Cost-cutting efforts from large pharmaceutical companies led to the virtual biotech revolution, which directly resulted in an improvement in the establishment of bioanalytical testing services and clinical research organizations. Virtual and semi-virtual biotech is all about the efficient use of resources.

End-to-end bioanalytical services for virtual biotechs

The rising threat of antibiotic resistance means pharma and biolabs must constantly evolve and innovate biotherapeutics that are supported by stringent regulatory checks. The increasing demand for new biotherapeutics has put additional pressure on pharmaceutical companies, and as a result, there is a growing trend of outsourcing several stages of drug development to bioanalytical laboratories.

The virtual approach empowers biotechs to outsource each developmental operation to bioanalytical laboratories, which are highly efficient with all their costs. Bioanalytical laboratories support bioanalysis of large and small molecules, biomarker development, assay development and validation services, pharmacokinetic and pharmacodynamic studies, immunogenicity and cell-based assays, sample analysis, and post-marketing surveillance. Bioanalytical labs have a wide range of innovative platforms that can optimize study reproducibility, accuracy, and timely results.

The primary goal of multinational pharmaceutical companies in outsourcing bioanalysis is to generate higher revenues from outsourced solutions rather than self-financing. Self-financing needs a substantial amount of capital and time investments. Outsourcing to an already established bioanalytical laboratory ensures that no additional hiring of expensive experts is required. These bioanalytical laboratories have experts who can easily maneuver the complex requirements of sponsor companies. And outsourcing means accessing this expertise with already validated infrastructure and facilitating high-quality and reliable results.

Challenges with outsourcing bioanalytical services

Today large biopharmaceuticals are on a constant lookout for well-established outsourcing laboratories to reduce in-house investments, understand drug complexities and save time and resources. However, not all bioanalytical services are efficient in handling full-fledged bioanalytical requirements. Many companies have faced past challenges while outsourcing key technical steps in drug development. Some common challenges include unmet timelines, lack of technical and regulatory expertise, and unresponsiveness during emergencies.

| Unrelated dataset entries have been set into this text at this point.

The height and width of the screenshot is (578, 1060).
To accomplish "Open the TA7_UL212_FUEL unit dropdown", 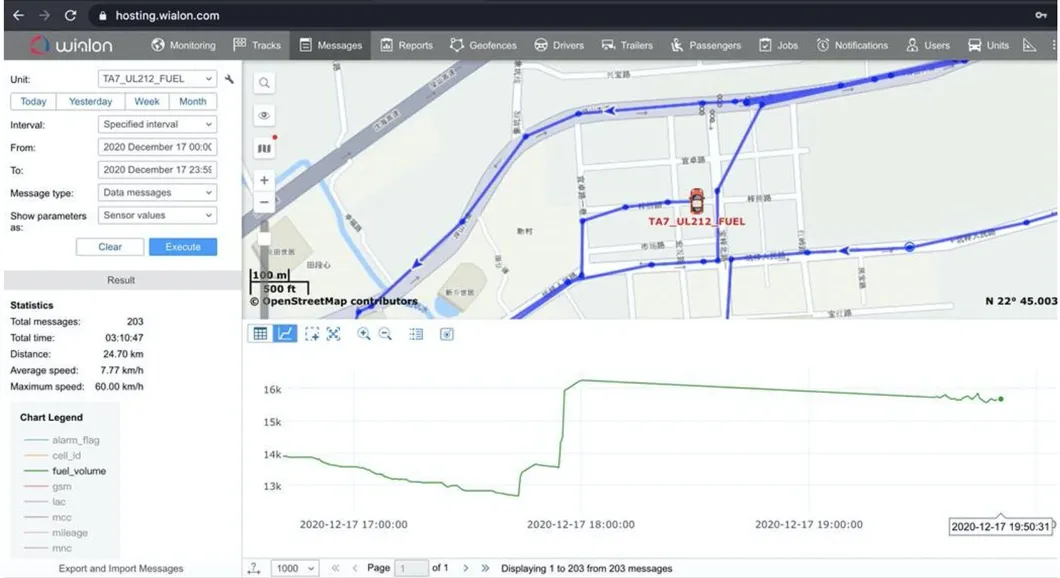I will [x=157, y=78].
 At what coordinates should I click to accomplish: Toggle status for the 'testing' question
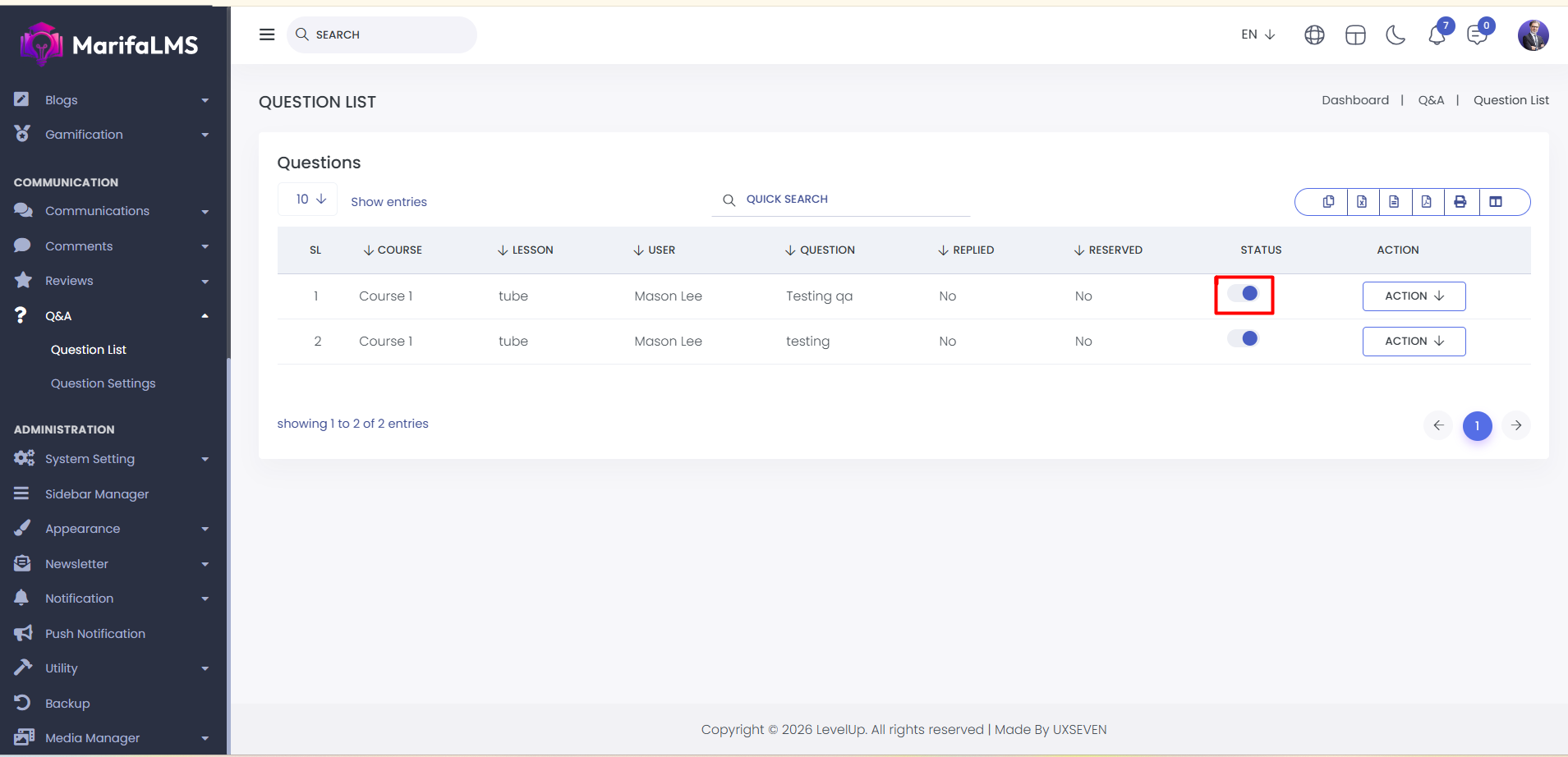[1244, 339]
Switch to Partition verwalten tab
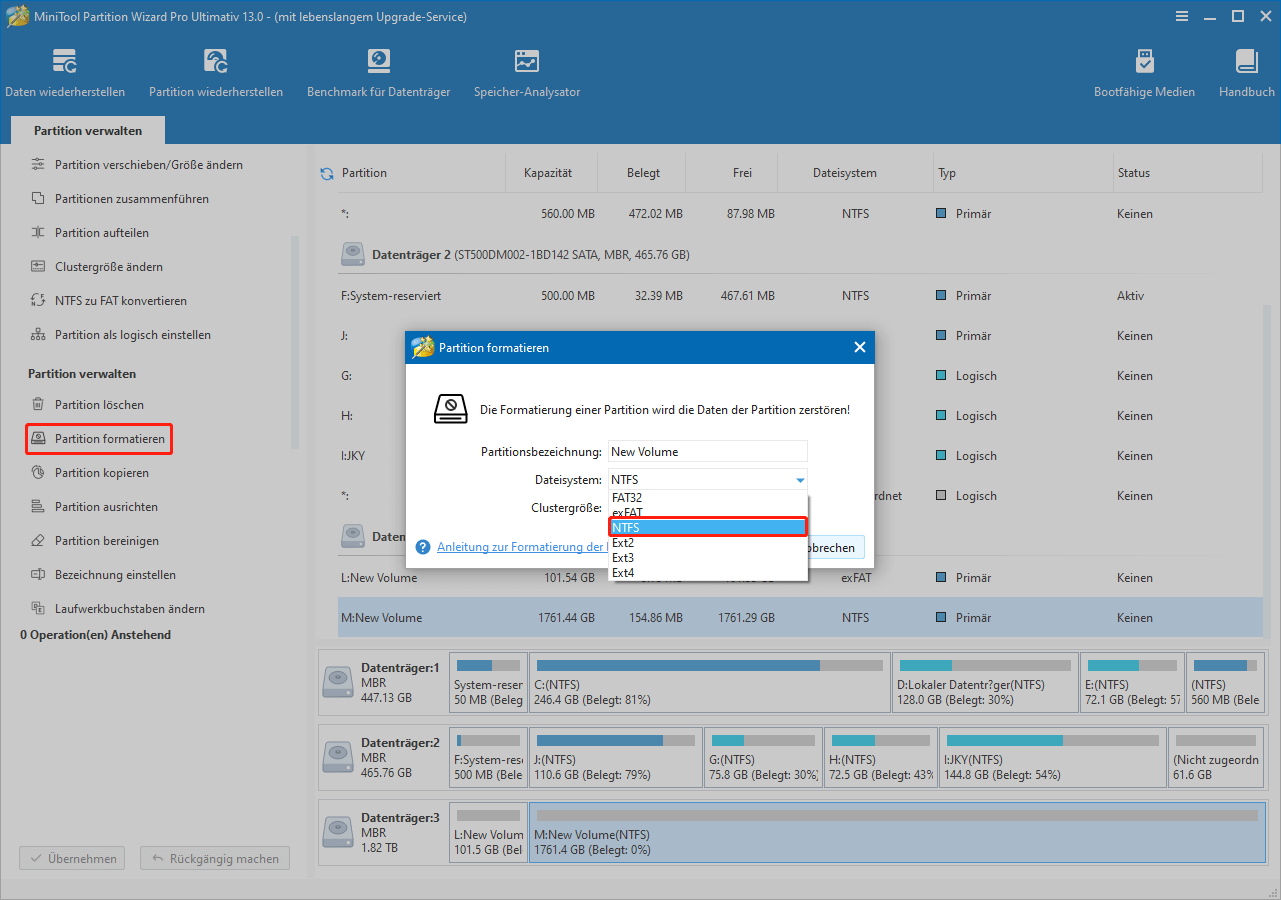 [88, 131]
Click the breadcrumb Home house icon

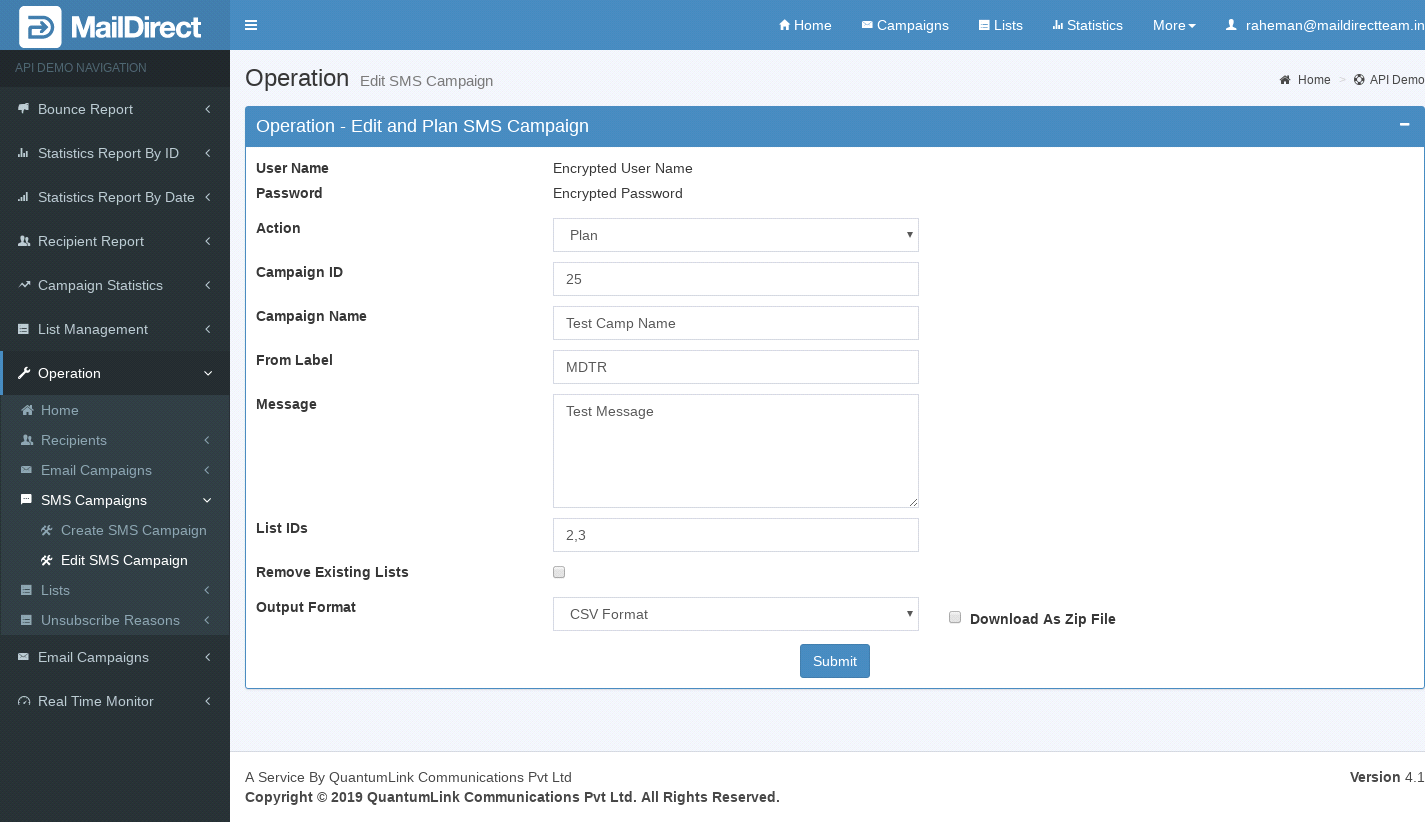1285,80
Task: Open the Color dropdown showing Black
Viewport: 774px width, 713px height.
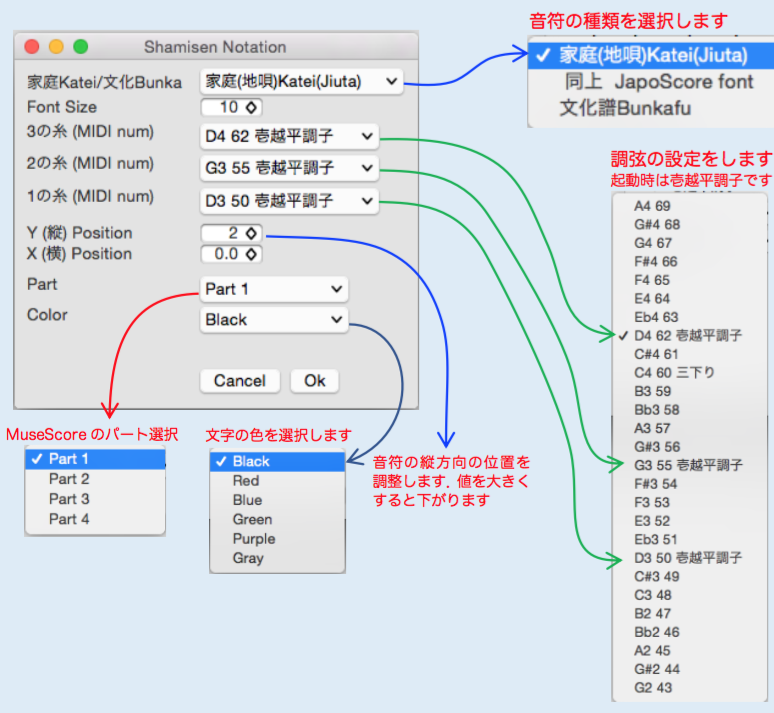Action: pyautogui.click(x=274, y=320)
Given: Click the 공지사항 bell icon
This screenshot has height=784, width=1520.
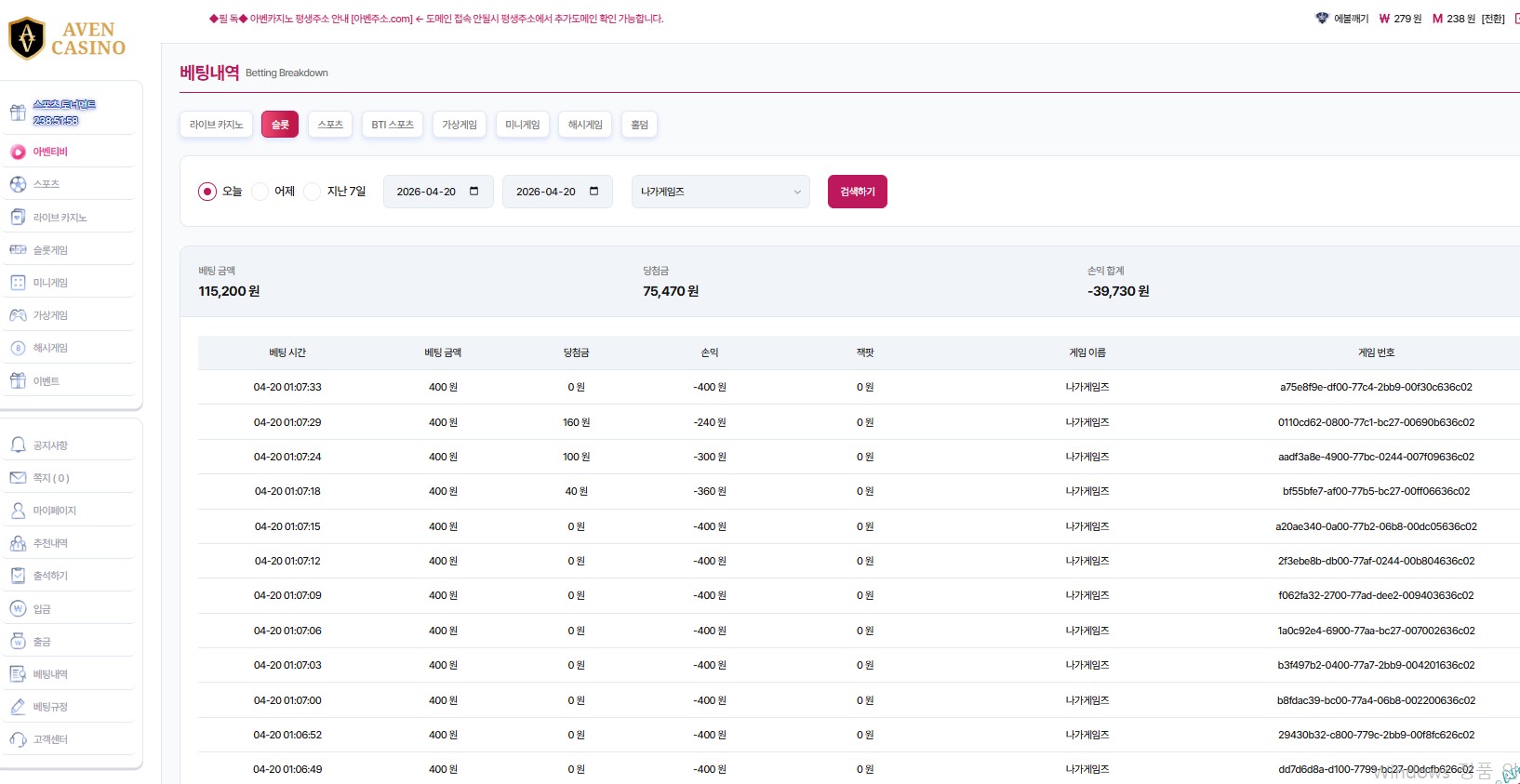Looking at the screenshot, I should point(18,445).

For developing a successful drug product, both the sponsor and contracted bioanalytical company should be on the same page to comprehend the requirements and expectations. Moreover, the introduction of new technologies may at times pose a problem. Introducing such technology may need additional training, costs, regulatory compliance, and uncertainty with study results.

The road ahead for bioanalytical laboratories

Over the last decade, the number of virtual biotech companies has been increasing. Each drug product is different, and therefore laboratories will have a unique approach that fits all sponsor requirements. An ideal bioanalytical laboratory should fulfill all its client’s expectations. They should have a dedicated team consisting of seasoned clinical experts that can ensure timely delivery of accurate and reliable study results.